O caminho para a música brasileira é a união. Associações de gravadoras e produtoras independentes, a cada dia vão surgindo. É o caso do Instituto Cultural do Rio de Janeiro, do qual Maurício Carrilho é o presidente. Eles querem construir uma casa, uma escola de música, e a primeira escola de choro do Rio de Janeiro.

Bandas, shows a preços populares e rádio comunitária

Um dos passos para a divulgação da música instrumental, que Marcos propõe, é a criação de bandas universitárias: "Eu acho que deveriam ser criadas bandas em cada universidade federal. Uma banda remunerada, formada por estudantes, ou não, da universidade. Essa banda vai divulgar a universidade tocando pelo estado a qual pertence. Ao mesmo tempo, proporcionaria ao jovem a dignidade de ser músico e receber por isso". Marcos acredita que desta forma a música instrumental torna-se mais acessível a todas as pessoas, e garante que os músicos formados possam ser profissionais.

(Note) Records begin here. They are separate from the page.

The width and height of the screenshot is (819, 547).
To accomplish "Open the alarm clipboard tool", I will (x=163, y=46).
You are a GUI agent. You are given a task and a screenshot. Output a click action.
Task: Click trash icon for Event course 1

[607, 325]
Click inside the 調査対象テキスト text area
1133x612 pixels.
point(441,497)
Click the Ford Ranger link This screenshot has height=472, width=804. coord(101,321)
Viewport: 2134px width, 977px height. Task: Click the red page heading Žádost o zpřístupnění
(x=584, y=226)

Marcos, também, propõe a criação de shows a preços populares, como aqueles que produz, em parceria com o Sesc: "É decente, tanto para o músico, quanto para as pessoas que vão assistir. A cada vez eu crio um tema diferente. Uma vez, foi realizado show de violão, outra, de arranjadores, uma terceira vez, sopro. A cada mês, de acordo com o tema, reunimos grandes nomes da música brasileira." Marcos pretende, agora, levar música instrumental para outros bairros, ou outros municípios do Rio de Janeiro. Em breve, o mesmo projeto chegará à Barra Mansa, Friburgo, Teresópolis, Petrópolis, etc. E completa: "Eu vi a carência que estas pessoas têm de ouvir música brasileira, e o quanto a adoram. A aceitação é sempre grande. Todo mundo fica encantado com o show. E eu divulgo, faço mala direta… Então, esse trabalho que eu venho desenvolvendo, na verdade, é de disseminação da musica instrumental brasileira".

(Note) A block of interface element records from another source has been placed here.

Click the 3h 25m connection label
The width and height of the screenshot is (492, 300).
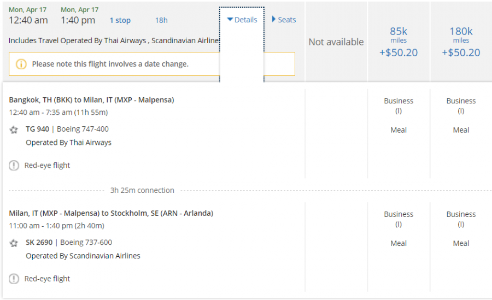[142, 191]
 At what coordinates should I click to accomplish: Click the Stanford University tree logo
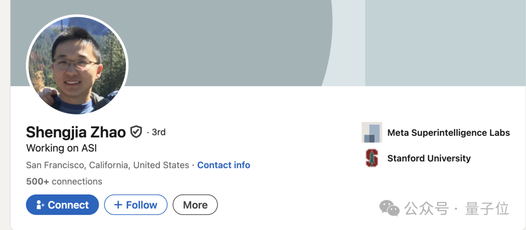(x=372, y=158)
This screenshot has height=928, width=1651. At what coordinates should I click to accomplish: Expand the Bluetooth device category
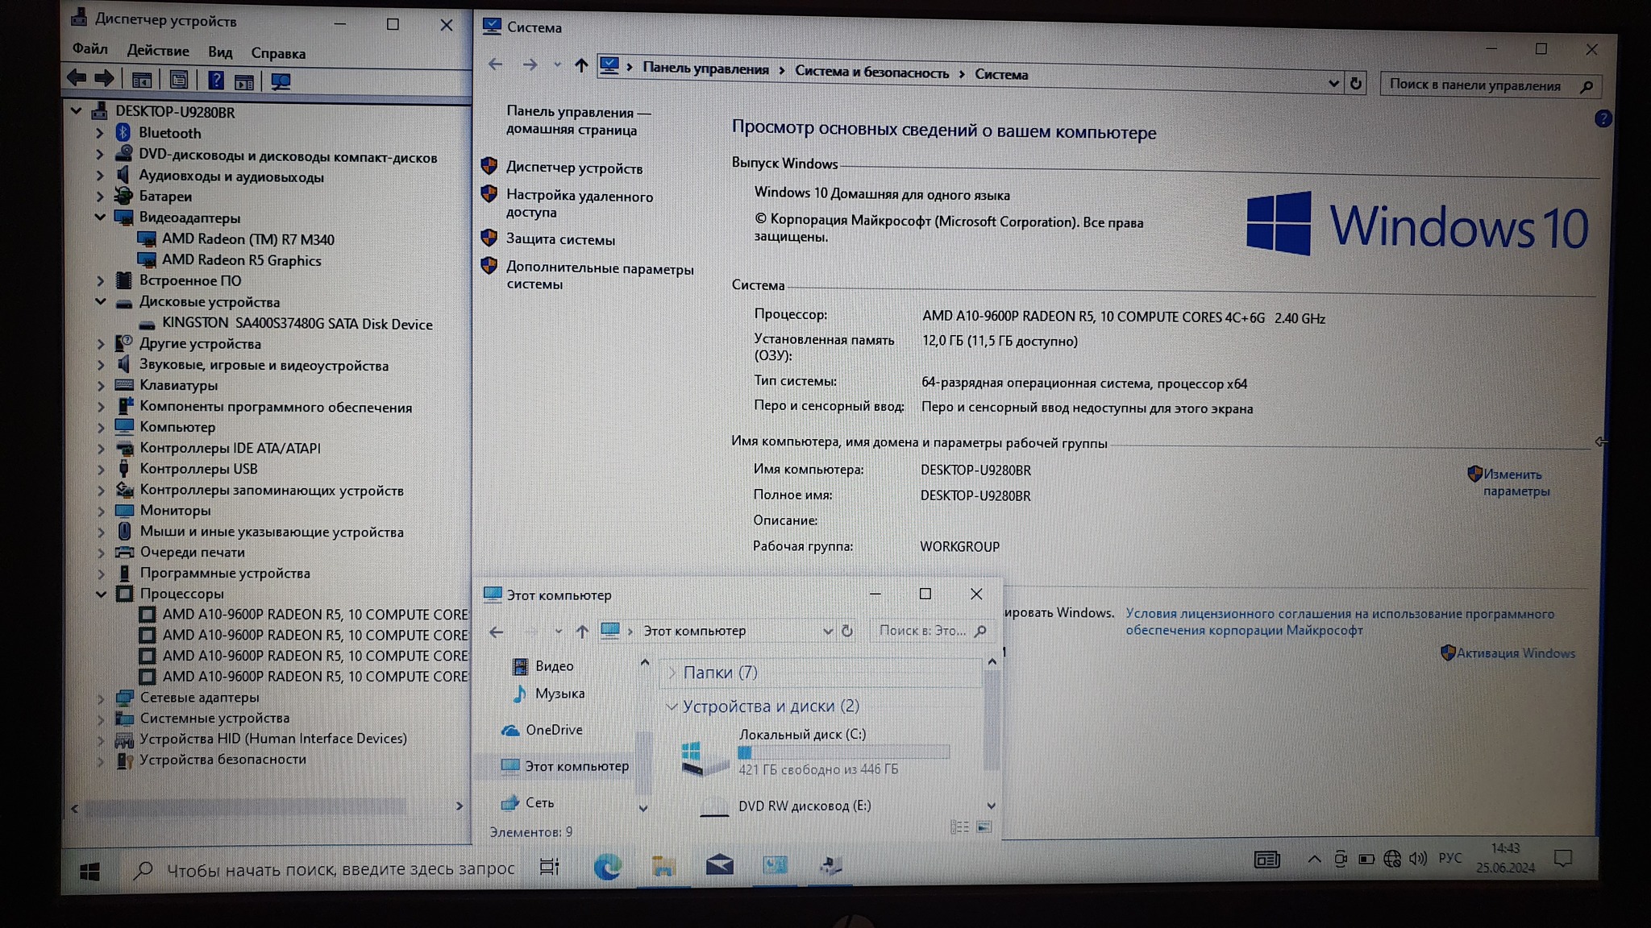(x=99, y=133)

Além de todos os projetos, Marcos espera conseguir patrocínio para produzir um documentário para cinema sobre Betinho, Henfil e Chico Mário: "Neste filme pretendo contar a história destes três irmãos, desde suas origens, até suas realizações: Meu pai, que foi um dos pioneiros do disco independente, da associação de luta pela música brasileira; Henfil, destaque no desenho e na política, o primeiro cartunista brasileiro a publicar quadrinhos nos Estados Unidos, e o Betinho, que criou uma campanha que até hoje consegue mobilizar muita gente."

Marcos apresenta um programa de música instrumental, na rádio Viva Rio, que distribui programações segmentadas para rádios comunitárias. Nessa retomada cultural, a rádio comunitária tem um papel importante na sociedade brasileira, porque é mais democrática — diferente das rádios comerciais que negociam o que vão levar ao ar, de tal forma que quase não tocam a verdadeira música brasileira. Principalmente instrumental.